“You’ll excuse the place being a bit untidy,” she said. “My man has just got fresh work, and he has but now told me we shall have to be flitting in a week’s time. We are going to Compton Buildings in the Goswell Road.”

After Rowan Tree House, the rooms, of course, felt tiny, and they were a good deal blocked up with furniture, to say nothing of five small children who played about in the kitchen. But the place was capitally planned, every inch was turned to account, and Sigrid thought they might live there very comfortably. She talked over sundry details with the present owner.

“There’s but one thing, miss, I complain of, and that is that they don’t put in another cupboard or two,” said the good woman. “Give me another cupboard and I should be quite content. But you see, miss, there’s always a something that you’d like to alter, go where you will.”

“I wonder,” said Sigrid, “if we took them, whether I could pay one of the neighbors to do my share of sweeping and scrubbing the stairs, and whether I could get them to scrub out these rooms once a week. You see, I don’t think I could manage the scrubbing very well.”

“Oh, miss, there would be no difficulty in that,” said the woman. “There’s many that would be thankful to earn a little that way, and the same with laundry work. You wont find no difficulty in getting that done. There’s Mrs. Hallifield in the next set; she would be glad enough to do it, I know, and you couldn’t have a pleasanter neighbor; she’s a bit lonesome, poor thing, with her husband being so much away. He’s a tram-car man, he is, and gets terrible long hours week-day and Sunday alike.”

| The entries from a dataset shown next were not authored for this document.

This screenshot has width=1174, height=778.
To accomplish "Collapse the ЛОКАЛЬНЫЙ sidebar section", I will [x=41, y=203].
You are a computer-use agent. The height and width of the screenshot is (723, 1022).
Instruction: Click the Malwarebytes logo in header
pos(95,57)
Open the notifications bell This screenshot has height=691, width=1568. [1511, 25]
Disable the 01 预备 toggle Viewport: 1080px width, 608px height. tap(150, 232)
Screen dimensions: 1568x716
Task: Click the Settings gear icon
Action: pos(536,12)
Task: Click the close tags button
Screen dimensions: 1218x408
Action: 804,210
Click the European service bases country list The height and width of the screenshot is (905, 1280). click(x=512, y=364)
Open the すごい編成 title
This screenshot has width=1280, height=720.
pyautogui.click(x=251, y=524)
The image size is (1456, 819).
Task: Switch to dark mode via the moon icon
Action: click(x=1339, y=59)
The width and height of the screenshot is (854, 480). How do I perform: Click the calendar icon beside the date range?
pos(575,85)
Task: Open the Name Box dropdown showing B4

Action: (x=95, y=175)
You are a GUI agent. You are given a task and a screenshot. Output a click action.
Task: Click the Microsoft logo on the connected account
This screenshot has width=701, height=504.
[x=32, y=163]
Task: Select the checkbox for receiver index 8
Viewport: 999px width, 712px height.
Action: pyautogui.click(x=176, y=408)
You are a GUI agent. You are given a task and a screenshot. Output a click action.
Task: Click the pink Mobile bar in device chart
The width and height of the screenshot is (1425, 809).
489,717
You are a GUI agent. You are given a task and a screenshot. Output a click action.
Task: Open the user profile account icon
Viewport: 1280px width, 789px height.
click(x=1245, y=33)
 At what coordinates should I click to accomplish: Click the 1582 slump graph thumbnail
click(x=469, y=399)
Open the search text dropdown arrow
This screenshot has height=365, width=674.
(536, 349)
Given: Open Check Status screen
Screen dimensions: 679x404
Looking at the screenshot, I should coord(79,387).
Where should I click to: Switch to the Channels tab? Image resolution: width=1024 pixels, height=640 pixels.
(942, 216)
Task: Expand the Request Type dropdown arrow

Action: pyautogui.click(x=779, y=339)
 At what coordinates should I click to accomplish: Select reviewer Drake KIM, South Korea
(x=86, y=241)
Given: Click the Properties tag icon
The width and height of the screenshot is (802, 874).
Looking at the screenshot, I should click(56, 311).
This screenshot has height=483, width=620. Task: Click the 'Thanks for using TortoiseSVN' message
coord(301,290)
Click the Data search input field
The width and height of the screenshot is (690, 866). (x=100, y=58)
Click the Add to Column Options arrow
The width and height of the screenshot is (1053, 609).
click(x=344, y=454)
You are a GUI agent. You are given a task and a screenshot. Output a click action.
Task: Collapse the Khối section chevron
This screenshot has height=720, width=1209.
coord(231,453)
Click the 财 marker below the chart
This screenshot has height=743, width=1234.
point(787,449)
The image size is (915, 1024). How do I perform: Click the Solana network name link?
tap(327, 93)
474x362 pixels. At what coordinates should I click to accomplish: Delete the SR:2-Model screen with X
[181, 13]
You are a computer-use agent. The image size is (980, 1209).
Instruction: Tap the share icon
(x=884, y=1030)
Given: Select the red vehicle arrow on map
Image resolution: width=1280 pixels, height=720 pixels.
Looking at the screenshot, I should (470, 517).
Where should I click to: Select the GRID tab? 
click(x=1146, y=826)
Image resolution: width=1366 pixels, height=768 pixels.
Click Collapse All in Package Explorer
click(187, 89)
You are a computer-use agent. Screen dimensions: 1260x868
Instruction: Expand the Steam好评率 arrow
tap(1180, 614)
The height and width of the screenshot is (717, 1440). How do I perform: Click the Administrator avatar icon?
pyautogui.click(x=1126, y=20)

Owing to the good woman’s north-country accent Sigrid had not been able quite to follow this last speech, but she understood enough to awaken in her a keen curiosity, and to show her that their new life might have plenty of human interest in it. She looked out of one of the windows at the big square of houses and tried to picture the hundreds of lives which were being lived in them.

“Do you know, I begin to like this great court-yard,” she said to Cecil. “At first it looked to me dreary, but now it looks to me like a great, orderly human hive; there is something about it that makes one feel industrious.”

“We will settle down here, then,” said Frithiof, smiling; “and you shall be queen bee.”

“You think it would not hurt Swanhild?” asked Sigrid, turning to Mrs. Boniface. “The place seems to me beautifully airy.”

“Indeed,” said Mrs. Boniface, “I think in many ways the place is most comfortable, and certainly you could not do better, unless you give a very much higher rent.”